Source document:
++++++++++++++++++++

And it happens in both directions. There was a cardboard box company, International Paper, obviously very different than anything in the tech world, but its stock surged when their CEO changed to someone from private equity. Because the market is then assigning a probability that the private equity person will be very numbers focused. They're going to really get in there and look at the returns on capital and make the business more efficient. Anytime there's a change, the market tries to handicap the implications of that change. Sometimes it's right, sometimes it's wrong, but that's what they're attempting to perform.

Okay, what do you think, historically? Does the market do a pretty good job of that handicapping?

It does. Often the first reaction is a good one around mergers and acquisitions, all sorts of things. Normally the initial reaction is pretty good. And the reason that it's pretty good is that normally it's like a historical reaction to the type of event, and each event has certain odds of taking place.

I'm just going to let you know, I'm probably going to work another five or six years; if that impacts your decision making around our stock. Just another data point for you. Not overly significant, but just put it in the back of your mind there. Talk about changes in cash flow and cash flow projections and an area that we've talked about. We've had Scott Lysakowski on, who's talked about the cash flow that's generated out of energy companies all around the world. But the Canadian energy companies have done a particularly good job of elevating their cash flow to a point, with current energy prices, where they can do some interesting stuff. And I guess there's a Canadian energy company that's going to commit this success they've had in cash flow generation to their shareholders. Why don't you talk about that?

++++++++++++++++++++

Information:
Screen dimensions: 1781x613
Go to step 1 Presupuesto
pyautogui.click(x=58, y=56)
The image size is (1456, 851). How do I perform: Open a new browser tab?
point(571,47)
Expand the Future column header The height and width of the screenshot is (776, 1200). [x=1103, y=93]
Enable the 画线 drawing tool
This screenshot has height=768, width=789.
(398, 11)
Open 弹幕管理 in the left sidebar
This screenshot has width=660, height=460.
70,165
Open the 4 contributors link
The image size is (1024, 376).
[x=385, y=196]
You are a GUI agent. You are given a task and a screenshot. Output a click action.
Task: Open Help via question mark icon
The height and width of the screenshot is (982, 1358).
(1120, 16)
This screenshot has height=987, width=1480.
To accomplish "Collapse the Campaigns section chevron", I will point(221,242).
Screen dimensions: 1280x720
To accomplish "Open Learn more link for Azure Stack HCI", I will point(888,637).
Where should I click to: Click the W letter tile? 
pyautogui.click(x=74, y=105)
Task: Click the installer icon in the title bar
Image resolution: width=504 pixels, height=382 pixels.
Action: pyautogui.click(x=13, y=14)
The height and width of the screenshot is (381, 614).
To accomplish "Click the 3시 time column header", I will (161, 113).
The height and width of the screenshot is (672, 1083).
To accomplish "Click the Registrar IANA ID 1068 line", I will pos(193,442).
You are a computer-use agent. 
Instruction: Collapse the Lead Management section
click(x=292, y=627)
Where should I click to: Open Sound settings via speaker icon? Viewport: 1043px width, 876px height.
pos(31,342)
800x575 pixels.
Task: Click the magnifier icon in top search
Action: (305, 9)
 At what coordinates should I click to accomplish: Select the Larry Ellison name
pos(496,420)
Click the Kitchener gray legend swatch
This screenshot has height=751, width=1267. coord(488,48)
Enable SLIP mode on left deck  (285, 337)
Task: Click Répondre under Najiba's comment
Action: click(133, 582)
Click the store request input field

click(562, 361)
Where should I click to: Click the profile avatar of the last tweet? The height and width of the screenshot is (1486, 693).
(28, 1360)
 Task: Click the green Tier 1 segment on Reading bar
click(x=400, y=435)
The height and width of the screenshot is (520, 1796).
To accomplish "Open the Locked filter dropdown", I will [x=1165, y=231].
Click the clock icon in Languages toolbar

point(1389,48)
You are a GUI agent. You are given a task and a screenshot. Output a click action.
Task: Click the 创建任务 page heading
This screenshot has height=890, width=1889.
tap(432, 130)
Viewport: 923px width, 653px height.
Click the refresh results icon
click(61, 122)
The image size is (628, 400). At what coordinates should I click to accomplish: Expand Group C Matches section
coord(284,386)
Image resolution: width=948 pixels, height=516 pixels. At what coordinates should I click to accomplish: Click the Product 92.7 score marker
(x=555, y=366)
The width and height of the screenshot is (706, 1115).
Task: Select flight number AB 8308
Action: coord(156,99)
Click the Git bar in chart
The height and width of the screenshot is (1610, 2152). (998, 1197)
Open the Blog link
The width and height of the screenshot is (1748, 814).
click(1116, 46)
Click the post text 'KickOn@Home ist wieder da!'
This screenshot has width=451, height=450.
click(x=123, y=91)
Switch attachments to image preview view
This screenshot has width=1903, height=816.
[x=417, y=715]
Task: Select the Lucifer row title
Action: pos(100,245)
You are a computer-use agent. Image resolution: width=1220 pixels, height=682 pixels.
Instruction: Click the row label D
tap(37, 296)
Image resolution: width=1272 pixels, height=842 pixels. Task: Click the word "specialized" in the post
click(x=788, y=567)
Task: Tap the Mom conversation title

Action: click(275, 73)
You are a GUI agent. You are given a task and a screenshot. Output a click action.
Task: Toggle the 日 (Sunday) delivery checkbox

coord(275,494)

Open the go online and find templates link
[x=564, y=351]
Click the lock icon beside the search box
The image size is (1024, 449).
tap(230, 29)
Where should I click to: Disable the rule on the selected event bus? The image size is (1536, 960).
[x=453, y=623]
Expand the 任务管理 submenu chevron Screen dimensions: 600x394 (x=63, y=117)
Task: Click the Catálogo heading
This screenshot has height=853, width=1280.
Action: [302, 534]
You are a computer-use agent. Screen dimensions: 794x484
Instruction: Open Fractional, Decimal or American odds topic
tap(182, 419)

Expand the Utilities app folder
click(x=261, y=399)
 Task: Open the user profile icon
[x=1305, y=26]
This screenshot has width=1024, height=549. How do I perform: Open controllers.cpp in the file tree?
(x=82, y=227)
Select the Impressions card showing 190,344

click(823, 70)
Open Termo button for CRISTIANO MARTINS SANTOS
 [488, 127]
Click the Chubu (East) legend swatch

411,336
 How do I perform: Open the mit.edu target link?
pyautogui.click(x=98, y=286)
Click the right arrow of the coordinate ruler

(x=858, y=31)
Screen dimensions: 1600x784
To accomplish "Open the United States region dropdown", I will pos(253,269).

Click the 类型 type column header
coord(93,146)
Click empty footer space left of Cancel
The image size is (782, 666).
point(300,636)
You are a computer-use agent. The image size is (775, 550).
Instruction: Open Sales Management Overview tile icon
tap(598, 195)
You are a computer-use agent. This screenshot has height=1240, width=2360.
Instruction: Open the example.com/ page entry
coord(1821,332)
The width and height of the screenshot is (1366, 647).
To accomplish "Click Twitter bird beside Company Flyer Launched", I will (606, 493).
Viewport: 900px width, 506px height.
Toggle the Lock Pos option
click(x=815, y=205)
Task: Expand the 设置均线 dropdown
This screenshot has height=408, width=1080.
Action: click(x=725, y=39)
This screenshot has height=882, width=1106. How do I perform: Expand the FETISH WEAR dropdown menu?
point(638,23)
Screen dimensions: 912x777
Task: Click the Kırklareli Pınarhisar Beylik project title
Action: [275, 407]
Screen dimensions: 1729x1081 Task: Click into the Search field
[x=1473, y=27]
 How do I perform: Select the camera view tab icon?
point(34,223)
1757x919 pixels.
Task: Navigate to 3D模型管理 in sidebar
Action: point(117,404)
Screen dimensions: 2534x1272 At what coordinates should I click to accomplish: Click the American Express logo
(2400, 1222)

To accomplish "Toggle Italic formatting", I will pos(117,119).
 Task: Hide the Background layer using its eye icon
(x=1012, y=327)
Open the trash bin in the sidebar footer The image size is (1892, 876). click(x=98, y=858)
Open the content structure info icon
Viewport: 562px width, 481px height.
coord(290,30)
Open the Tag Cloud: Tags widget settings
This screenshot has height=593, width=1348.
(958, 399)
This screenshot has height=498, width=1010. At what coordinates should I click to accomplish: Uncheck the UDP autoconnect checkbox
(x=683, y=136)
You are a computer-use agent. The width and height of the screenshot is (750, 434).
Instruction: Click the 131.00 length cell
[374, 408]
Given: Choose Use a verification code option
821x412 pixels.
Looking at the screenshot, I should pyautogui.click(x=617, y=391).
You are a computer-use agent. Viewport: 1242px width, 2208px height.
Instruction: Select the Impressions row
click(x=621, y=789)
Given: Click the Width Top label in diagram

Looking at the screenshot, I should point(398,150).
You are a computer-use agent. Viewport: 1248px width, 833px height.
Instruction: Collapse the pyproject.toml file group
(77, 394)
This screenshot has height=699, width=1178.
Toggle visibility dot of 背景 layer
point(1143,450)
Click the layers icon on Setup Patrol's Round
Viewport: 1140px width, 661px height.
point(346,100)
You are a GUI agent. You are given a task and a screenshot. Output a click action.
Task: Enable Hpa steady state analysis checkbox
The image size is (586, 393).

++++++++++++++++++++

Task directions: Repeat word for word the passage of the market-reaction transcript above between "And it happens" and "of that handicapping?", inclusive.

Solution to this exercise:
And it happens in both directions. There was a cardboard box company, International Paper, obviously very different than anything in the tech world, but its stock surged when their CEO changed to someone from private equity. Because the market is then assigning a probability that the private equity person will be very numbers focused. They're going to really get in there and look at the returns on capital and make the business more efficient. Anytime there's a change, the market tries to handicap the implications of that change. Sometimes it's right, sometimes it's wrong, but that's what they're attempting to perform.

Okay, what do you think, historically? Does the market do a pretty good job of that handicapping?